How to Make This Whole30 or Lactose-free
Most of the people who visit this site are migraine diet focused, however, if you’re doing this other elimination diet or if you struggle with milk solids, using ghee instead of regular butter would work well for this recipe. This recipe is also naturally gluten free for those who need that additional accommodation. Dairy and gluten are both allowed on a migraine diet for those who do not have personal sensitivities.
This recipe is decently spicy as written. I don’t think it’s unbearable, but I’m also from Texas and I think sometimes my sensors get thrown off. If you taste the sauce alone, just remember it tastes much stronger than it does after being spooned onto the chicken thighs (since it’s just a light coating). However if you’re not a fan of medium-spiced dishes, try starting with 1/4 the amount of hot sauce and continue to taste and mix in to your liking.
I love serving spicier dishes like these buffalo chicken thighs with a cool counterpart. Some of my favorites are below:
Crispy Buffalo Chicken Thighs
- 2 tablespoons oil (avocado or canola works)
- 2.5 pounds Bone-in, skin on chicken thighs (4 large pieces) I prefer to use air-chilled if you can find them.
- kosher salt and pepper
- 2 tablespoons butter or ghee
- 2 garlic cloves, minced
- 2 tablespoons hot sauce (I used Franks RedHot®)

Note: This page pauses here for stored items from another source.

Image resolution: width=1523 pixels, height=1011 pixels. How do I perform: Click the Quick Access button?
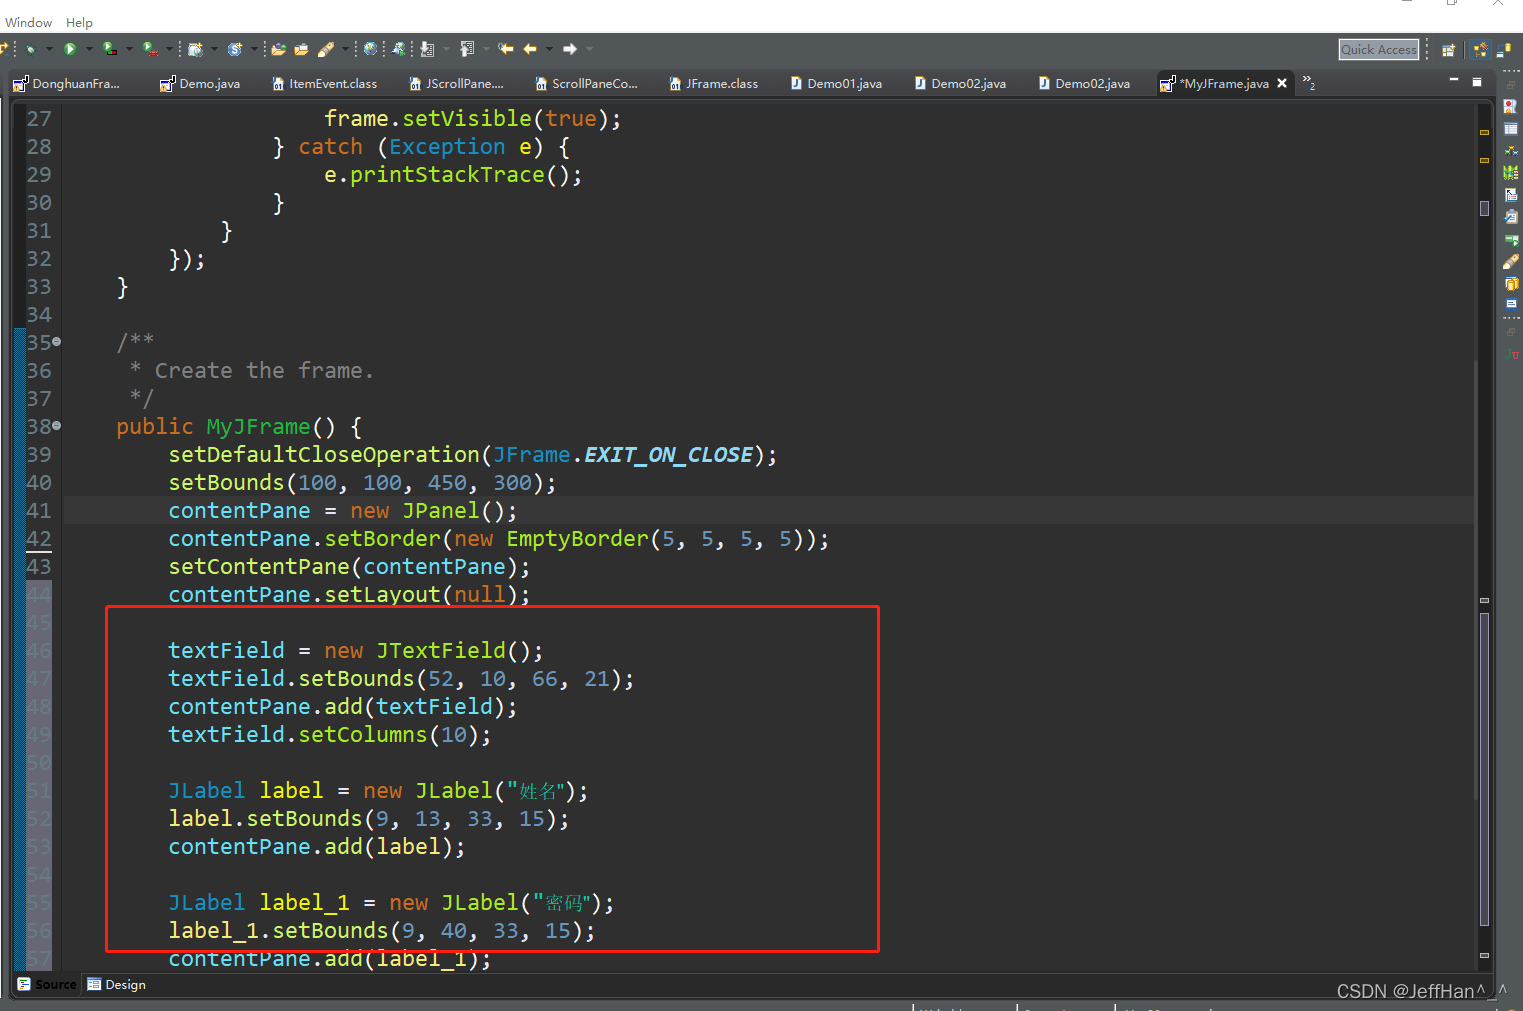(1378, 49)
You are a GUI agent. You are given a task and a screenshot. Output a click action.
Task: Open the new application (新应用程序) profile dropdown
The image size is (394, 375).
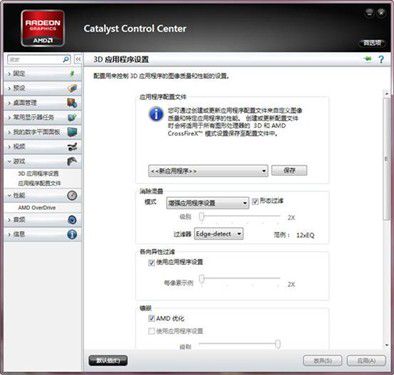point(208,171)
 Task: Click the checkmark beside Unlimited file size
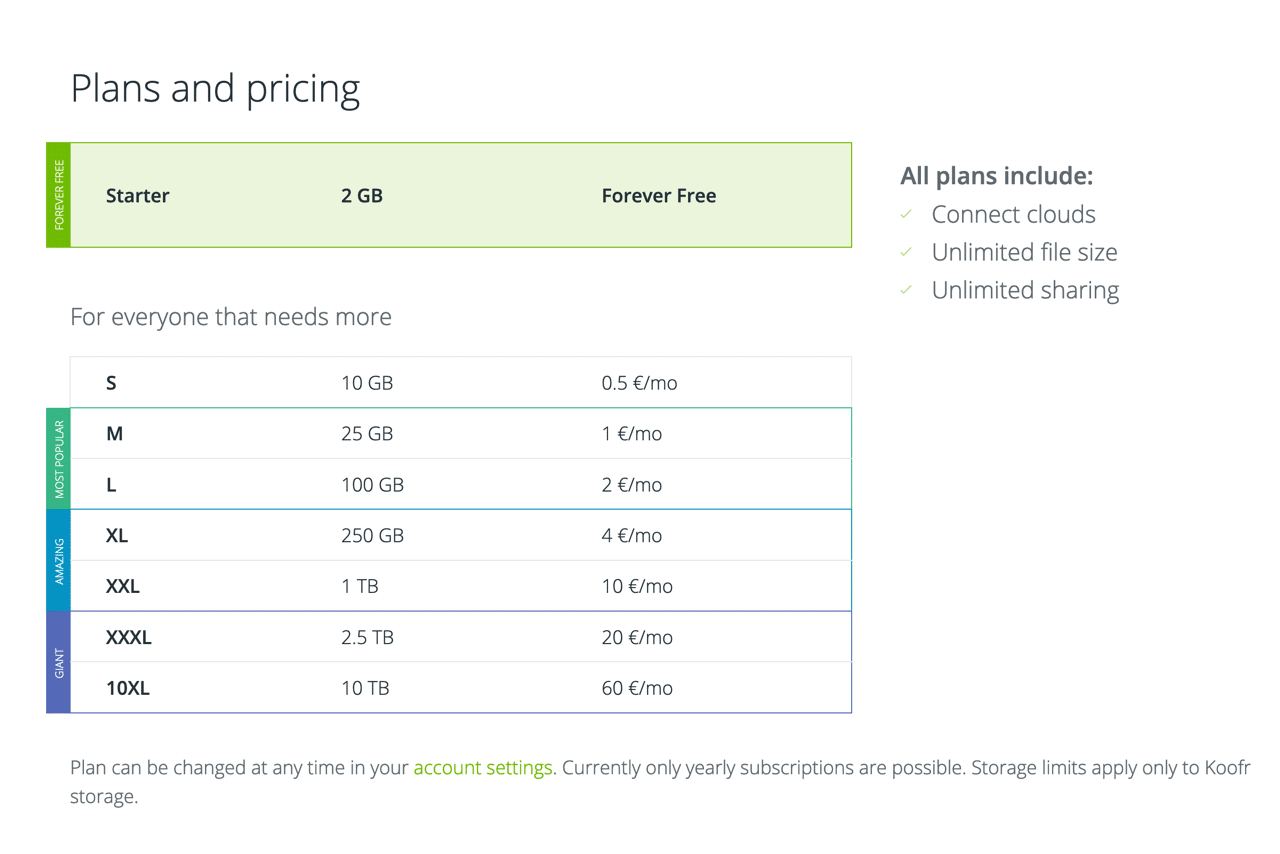906,252
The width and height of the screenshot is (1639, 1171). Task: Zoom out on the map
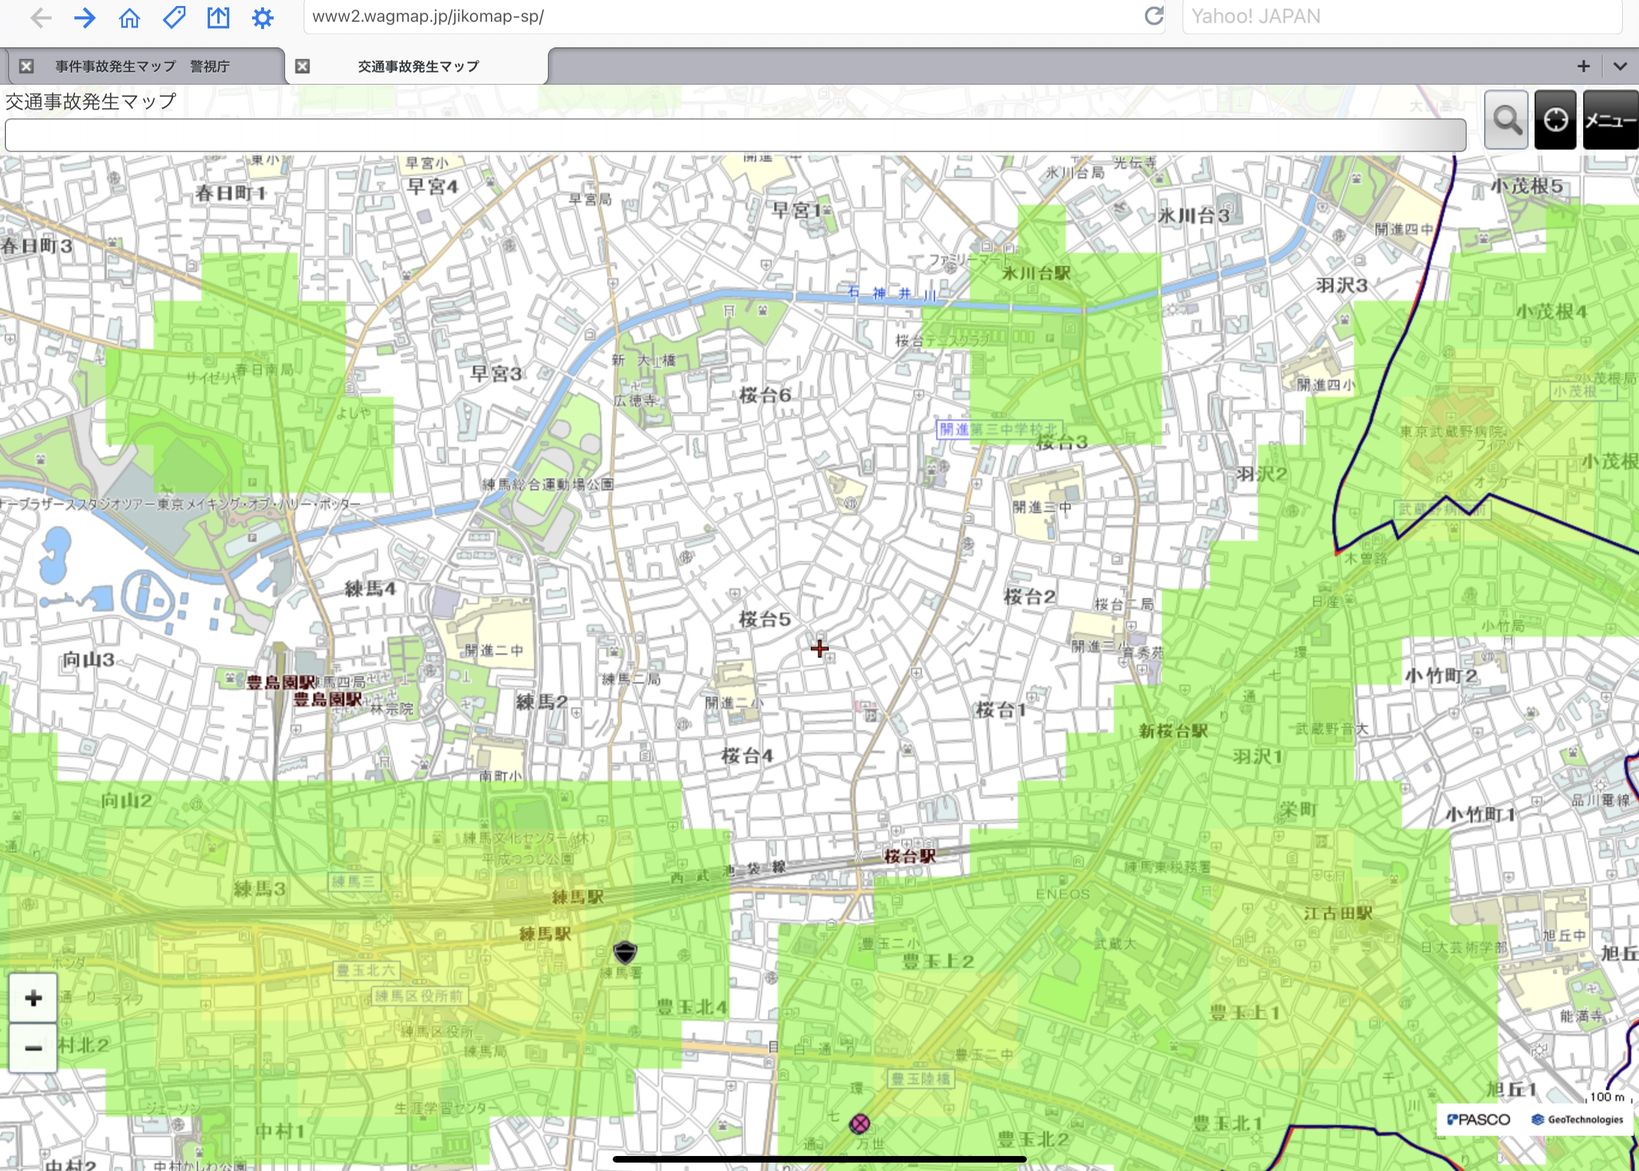(33, 1048)
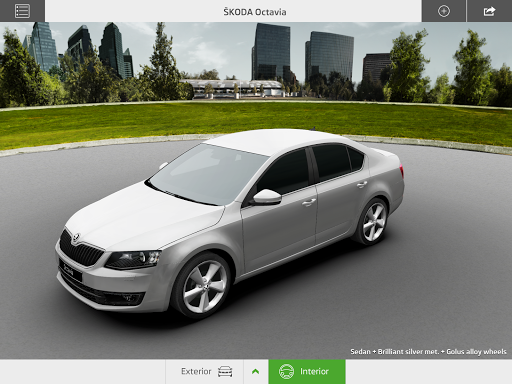
Task: Click the front license plate
Action: pos(70,270)
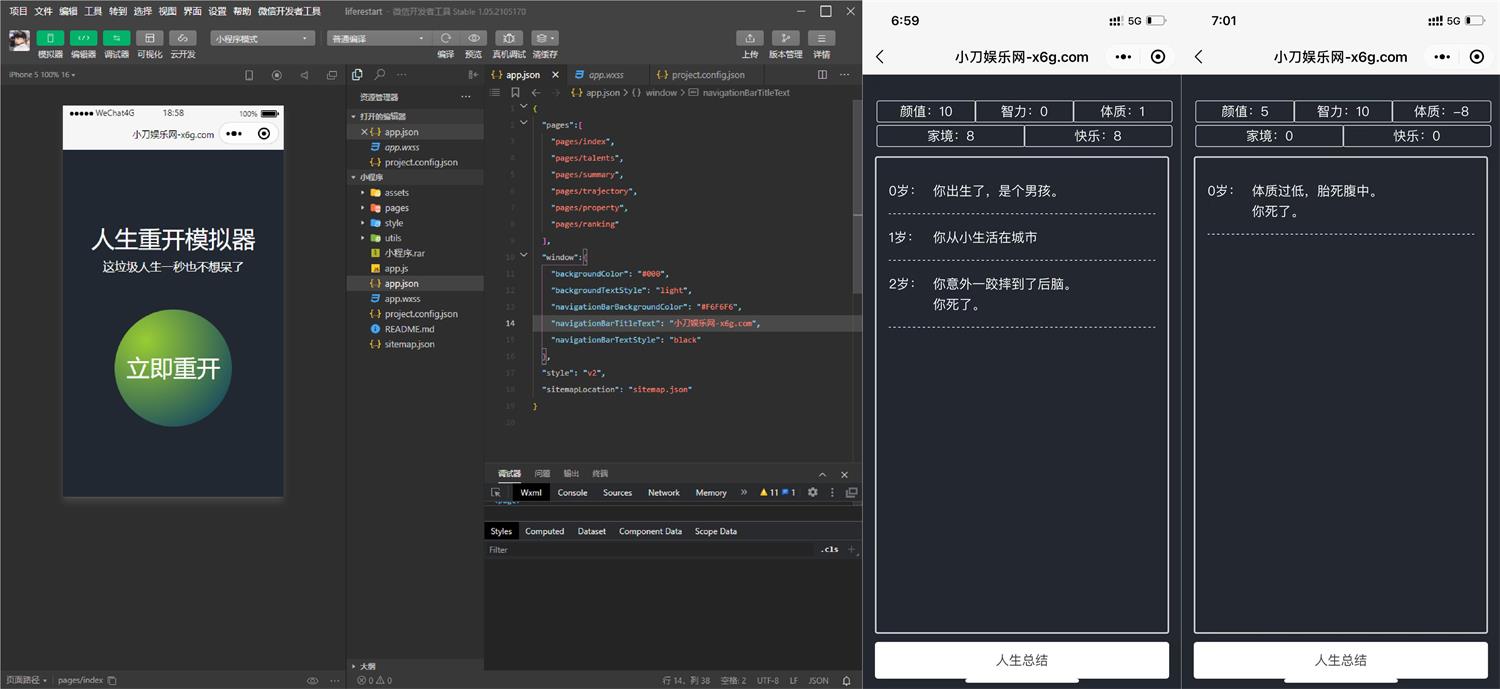Collapse the 小程序 tree node
The image size is (1500, 689).
pyautogui.click(x=352, y=177)
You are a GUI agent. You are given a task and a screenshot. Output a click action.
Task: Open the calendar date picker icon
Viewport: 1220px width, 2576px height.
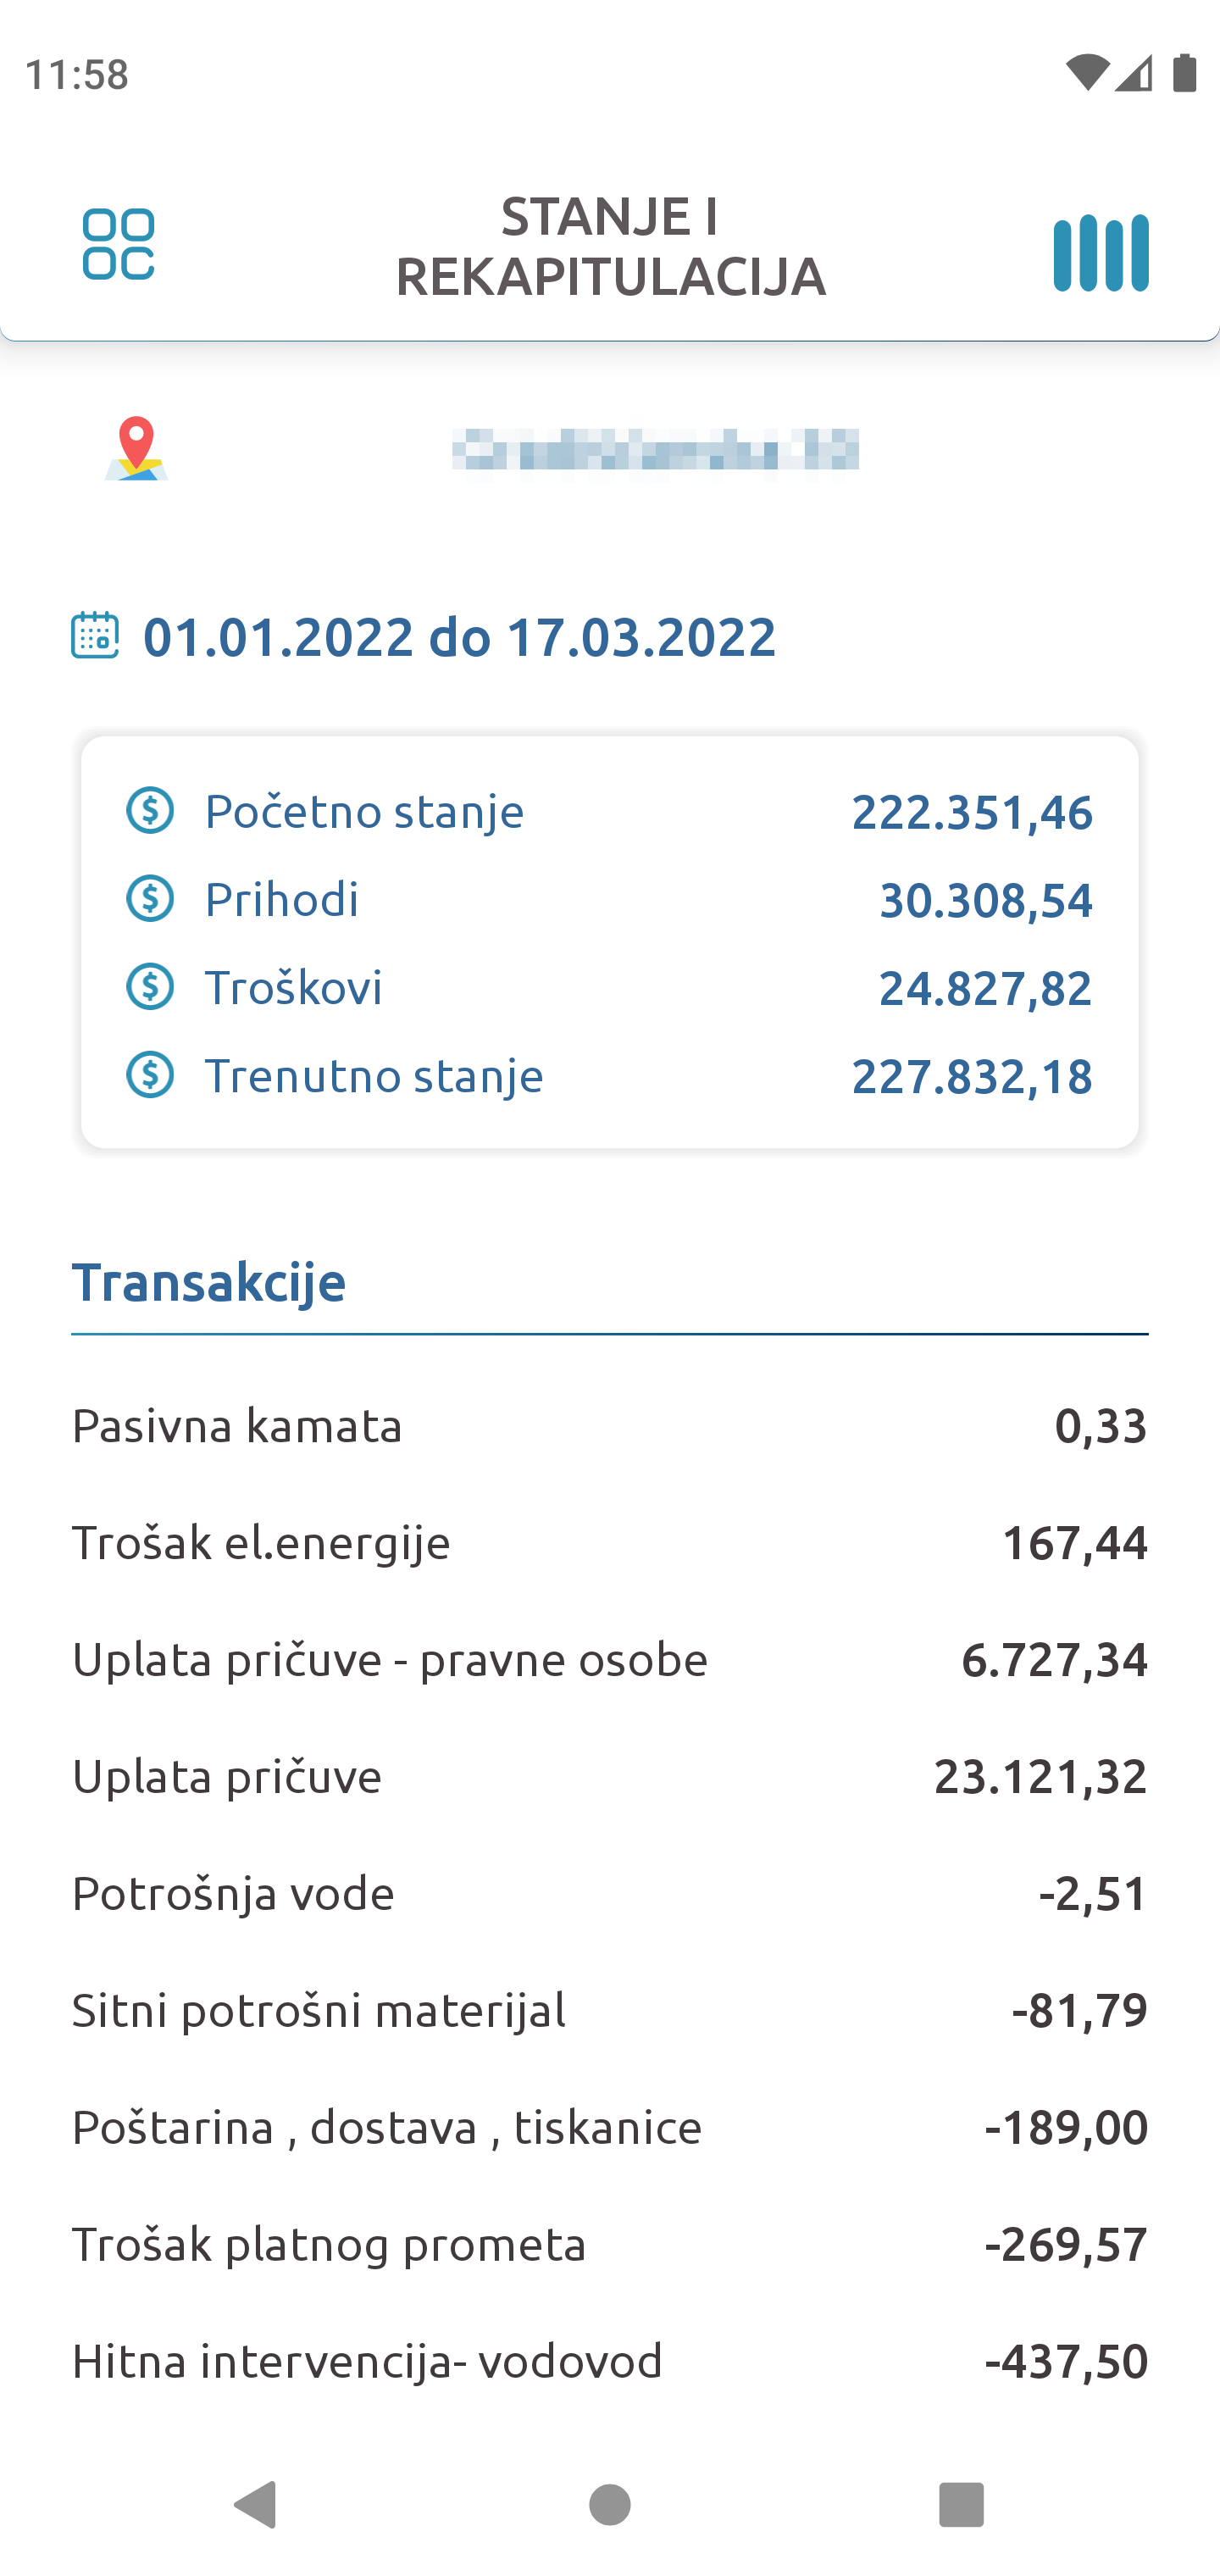pos(95,635)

- 1/2 teaspoon smoked paprika
- Preheat oven to 450 degrees F. Heat oil over medium-high heat in a cast iron skillet. Meanwhile pat your chicken thighs dry with a paper towel and lightly season both sides with kosher salt and pepper. When the oil is hot (but not smoking) place the chicken thighs in the skillet, skin side down (this is important). Cover with a splatter screen. (I usually turn the heat down to a strong medium here, but keep an eye on it, and keep rotating the pan so the chicken thighs get browned evenly.) Check after a few minutes to make sure they are not getting too dark, and if so, turn down your heat. They should get a nice golden brown after 8 minutes or so.
- Leave the chicken thighs skin side down and transfer to the oven on a middle rack. Bake for 15 minutes, then flip the thighs and continue cooking another 4-5 minutes until the internal temperature reaches 165 degrees F.
- Meanwhile, melt butter with minced garlic in a small saucepan, cooking over medium-low heat until garlic is softened - 1-2 minutes. Whisk in the hot sauce and smoked paprika till smooth and set aside.
- Remove the chicken thighs from the oven and place on paper towels to soak up any excess oil. Whisk the buffalo sauce one more time and spoon over each chicken thigh till coated. Enjoy warm!
- To make this Whole30/lactose-free, use ghee instead of butter.
- If you're concerned about the spice level, start with 1/2 tablespoon of hot sauce and work your way up to taste. Remember the sauce is much stronger by itself than on the chicken.